Jakarta, NVN — Pernahkah Anda merasa dipaksa untuk menandatangani perjanjian? Waspadalah, karena perjanjian yang dibuat di bawah tekanan dapat dianggap tidak sah dan dibatalkan!
Hal ini ditegaskan oleh para ahli hukum, yang menjelaskan bahwa asas kebebasan berkontrak merupakan dasar penting dalam hukum perjanjian. Pasal 1320 KUHPerdata menyatakan bahwa suatu persetujuan hanya sah jika memenuhi empat syarat, yaitu:
- Kesepakatan mereka yang mengikatkan dirinya: Kedua belah pihak harus sepakat dan rela menandatangani perjanjian.
- Kecakapan untuk membuat suatu perikatan: Pihak yang menandatangani perjanjian harus memiliki kemampuan hukum untuk melakukan perbuatan hukum.
- Suatu pokok persoalan tertentu: Perjanjian harus memiliki objek yang jelas dan terdefinisi.
- Suatu sebab yang tidak terlarang: Tujuan dari perjanjian tidak boleh bertentangan dengan hukum atau kesusilaan.
Jika salah satu syarat tersebut tidak terpenuhi, maka perjanjian dapat dianggap tidak sah dan dapat dibatalkan.
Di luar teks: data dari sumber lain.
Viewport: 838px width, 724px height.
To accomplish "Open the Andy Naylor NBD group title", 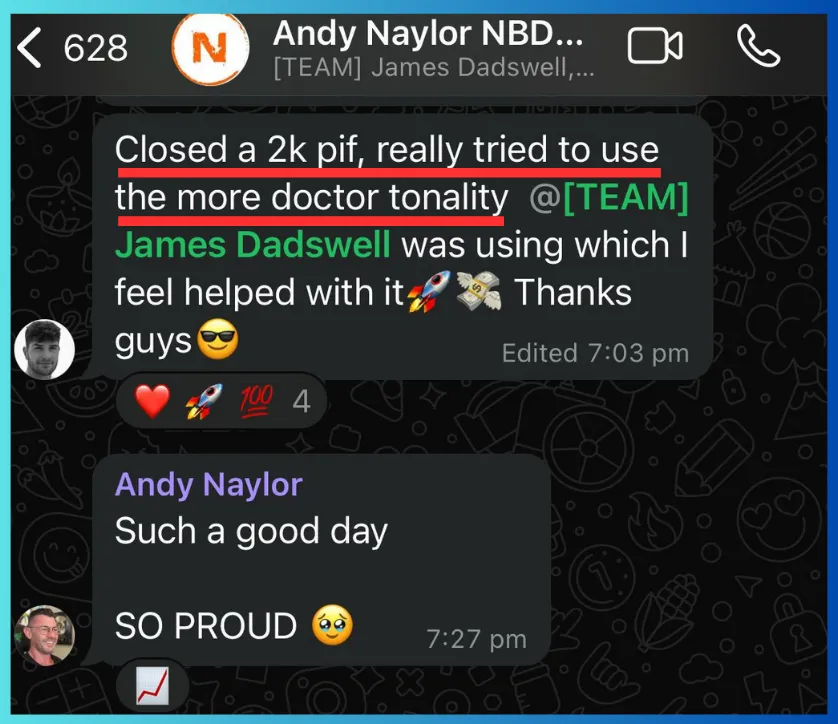I will pos(428,34).
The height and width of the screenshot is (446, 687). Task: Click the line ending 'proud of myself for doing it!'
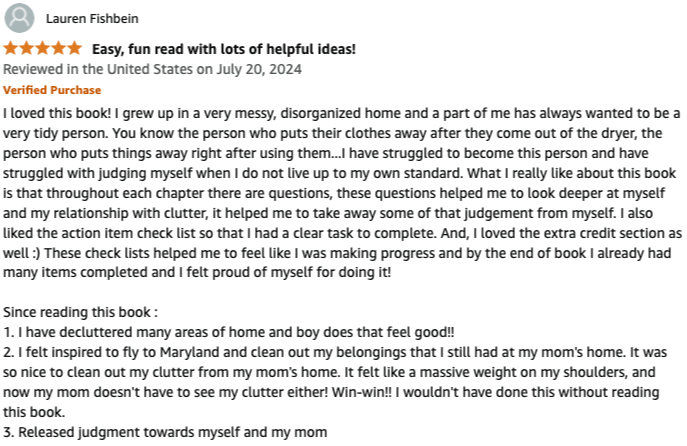pos(197,273)
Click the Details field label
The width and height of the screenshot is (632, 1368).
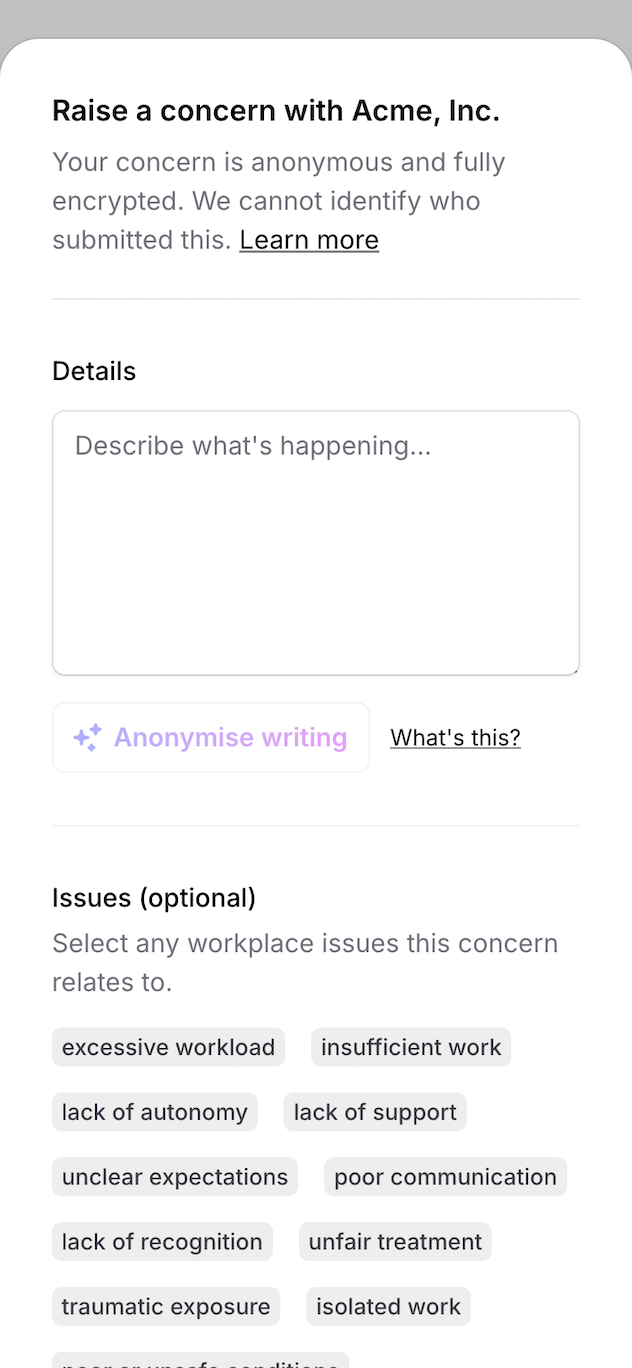(x=94, y=371)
Perjanjian yang dibuat di bawah tekanan merupakan pelanggaran terhadap asas kebebasan berkontrak dan tidak memenuhi syarat pertama Pasal 1320 KUHPerdata. Hal ini disebabkan karena salah satu pihak tidak memiliki kebebasan untuk menyatakan kehendaknya secara bebas dan rela.
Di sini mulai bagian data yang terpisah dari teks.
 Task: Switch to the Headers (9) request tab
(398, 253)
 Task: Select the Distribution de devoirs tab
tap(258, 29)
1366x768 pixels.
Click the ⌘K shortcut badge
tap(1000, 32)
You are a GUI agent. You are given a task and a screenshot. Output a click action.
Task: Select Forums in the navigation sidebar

Yurisprudensi Putusan Mahkamah Agung No. 2356 K/Pdt/2008 tertanggal 28 Februari 2009 menegaskan bahwa “perjanjian jual beli yang dibuat di bawah tekanan dan dalam keadaan terpaksa adalah merupakan miisbruik van Omstandigheiden yang dapat mengakibatkan perjanjian dapat dibatalkan, karena tidak lagi memenuhi unsur-unsur Pasal 1320 KUHPerdata, yaitu tidak adanya kehendak yang bebas dari salah satu pihak.”
Oleh karena itu, waspadalah terhadap perjanjian yang dibuat di bawah tekanan. Jika Anda merasa dipaksa untuk menandatangani perjanjian, segera konsultasikan dengan ahli hukum untuk melindungi hak dan kepentingan Anda. (MSN/NVN)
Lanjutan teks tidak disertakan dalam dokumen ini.